Continue the post below about tracking several AI coding agents working in one repository, starting right after its last sentence.
BEGIN SELECTED EXCERPT
When you have multiple agents working on different sub-tasks in a single repo, terminal logs become unmanageable. I find myself needing a "Mission Control" — a centralized tracking system that acts as a bridge between my local terminal sessions and a high-level UI.
The Architecture I’m testing:
I’m currently experimenting with using GitHub Issues as a temporary backend for agent state:
On Session Start: The agent hits a hook and creates/updates a GitHub Issue.
On Idle/Output: The agent posts its findings/diffs as a comment.
Human-in-the-loop: I can reply to the issue from my phone/web, and the local CLI picks up the comment to continue or pivot.
The Problem:
GitHub Issues (and Jira/Trello) weren't built for the high-frequency event loop of an AI agent. The UX feels sluggish, and there’s no native concept of a "streaming session" or "agent heartbeats."
My Questions to HN:
Is there an emerging SaaS or self-hosted solution that acts as a Jira for Agents?
Are people building custom "Agent Dashboards" that integrate with local CLIs, or is everyone just piping everything to stdout?
If you’re managing 5+ agents working on a codebase simultaneously, how do you track their progress and intervene without context-switching between 5 terminal tabs?
I’ve sketched out a flow where GitHub Issues acts as the hub (linking Codex, Claude Code, and OpenClaw), but I’m looking for something more purpose-built.
Has anyone seen a project that addresses the Control Plane problem for local agents?
The core insight: Multiple agents with zero shared state = chaos. Solution: State files are your control plane.
END SELECTED EXCERPT
BEGIN RECORDED DATA
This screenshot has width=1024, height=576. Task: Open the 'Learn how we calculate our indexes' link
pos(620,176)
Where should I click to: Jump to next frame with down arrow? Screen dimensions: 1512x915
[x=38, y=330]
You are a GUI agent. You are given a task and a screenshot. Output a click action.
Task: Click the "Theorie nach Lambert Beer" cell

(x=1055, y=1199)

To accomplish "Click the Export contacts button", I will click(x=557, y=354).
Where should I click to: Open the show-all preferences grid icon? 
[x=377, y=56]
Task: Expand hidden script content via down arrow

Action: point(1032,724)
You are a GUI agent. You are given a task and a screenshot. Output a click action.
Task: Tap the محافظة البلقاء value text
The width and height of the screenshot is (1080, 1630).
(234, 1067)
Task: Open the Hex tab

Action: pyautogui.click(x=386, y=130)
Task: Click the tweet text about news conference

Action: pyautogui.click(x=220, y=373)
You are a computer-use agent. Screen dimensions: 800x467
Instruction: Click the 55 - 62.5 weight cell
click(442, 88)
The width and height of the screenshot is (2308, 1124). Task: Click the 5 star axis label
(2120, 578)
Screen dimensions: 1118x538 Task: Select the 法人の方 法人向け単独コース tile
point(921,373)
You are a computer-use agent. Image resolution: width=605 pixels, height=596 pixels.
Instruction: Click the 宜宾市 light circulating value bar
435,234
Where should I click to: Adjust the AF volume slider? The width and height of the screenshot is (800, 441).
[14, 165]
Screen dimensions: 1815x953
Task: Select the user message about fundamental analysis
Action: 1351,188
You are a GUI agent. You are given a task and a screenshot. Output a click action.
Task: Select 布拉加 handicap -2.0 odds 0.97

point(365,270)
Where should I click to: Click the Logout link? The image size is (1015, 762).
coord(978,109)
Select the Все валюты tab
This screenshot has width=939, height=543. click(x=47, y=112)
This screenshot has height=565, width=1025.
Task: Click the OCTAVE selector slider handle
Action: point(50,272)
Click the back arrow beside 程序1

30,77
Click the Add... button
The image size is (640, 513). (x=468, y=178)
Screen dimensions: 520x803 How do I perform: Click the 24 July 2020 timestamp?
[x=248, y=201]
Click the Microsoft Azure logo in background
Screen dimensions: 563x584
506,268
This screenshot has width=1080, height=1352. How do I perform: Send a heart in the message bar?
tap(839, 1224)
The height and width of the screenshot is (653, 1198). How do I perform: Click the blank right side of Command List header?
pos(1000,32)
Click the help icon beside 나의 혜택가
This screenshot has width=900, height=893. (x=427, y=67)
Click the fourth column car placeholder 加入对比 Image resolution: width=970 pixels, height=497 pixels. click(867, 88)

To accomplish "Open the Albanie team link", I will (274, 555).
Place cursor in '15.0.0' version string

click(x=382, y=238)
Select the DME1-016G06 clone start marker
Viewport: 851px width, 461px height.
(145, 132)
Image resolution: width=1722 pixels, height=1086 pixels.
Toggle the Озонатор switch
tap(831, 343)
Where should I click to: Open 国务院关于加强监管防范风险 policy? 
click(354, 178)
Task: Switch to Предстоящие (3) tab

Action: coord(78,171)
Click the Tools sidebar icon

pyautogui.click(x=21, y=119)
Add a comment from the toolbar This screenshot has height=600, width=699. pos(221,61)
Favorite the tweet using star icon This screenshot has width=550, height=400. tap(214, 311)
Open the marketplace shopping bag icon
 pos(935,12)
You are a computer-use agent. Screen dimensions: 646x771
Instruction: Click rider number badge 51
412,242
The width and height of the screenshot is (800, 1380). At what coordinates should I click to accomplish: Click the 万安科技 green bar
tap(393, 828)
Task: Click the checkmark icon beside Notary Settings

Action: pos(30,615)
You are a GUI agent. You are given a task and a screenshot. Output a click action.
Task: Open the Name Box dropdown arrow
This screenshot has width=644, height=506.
END RECORDED DATA
ANSWER TO THE PROBLEM:
Architecture: 1. HEARTBEAT.md — Every agent reads this before acting. Routes to current priorities, cascades work through a defined sequence (not random agent picking a task) 2. TODO.md — Single source of truth with sections: "DO NOW" (unblocked), "BLOCKED" (waiting), "DONE" (completed). Agents read this, not chat history or logs 3. active-tasks.md — Breadcrumbs from interrupted runs. If an agent crashes, the next session reads what was interrupted and resumes 4. Sub-agent output files (qa-status.md, conversion-tracker.md, etc) — Each specialized agent writes structured results. Prevents re-running the same analysis.
The key: State files are deterministic. No "what was I thinking?" after a crash. The next agent reads the same input, same structure, same decision rules.
Terminal log management: - Each agent logs its own session ID (e.g., [agent-001-mar05-0430]) - Output files are prefixed by agent type (qa-, scout-, coo-) - Logs are sent to daily files (memory/2026-03-05.md) for searchability
Deployment: I run ~8 agents on cron (QA watchdog, scout, content factory, conversion tracker, etc). They wake up, read their input files, write results, die. No persistent terminal. No state collision.
The problem you're hitting is probably: agents don't know what other agents already did. Solution is just: everything runs through a shared TODO.md and writes results to named files.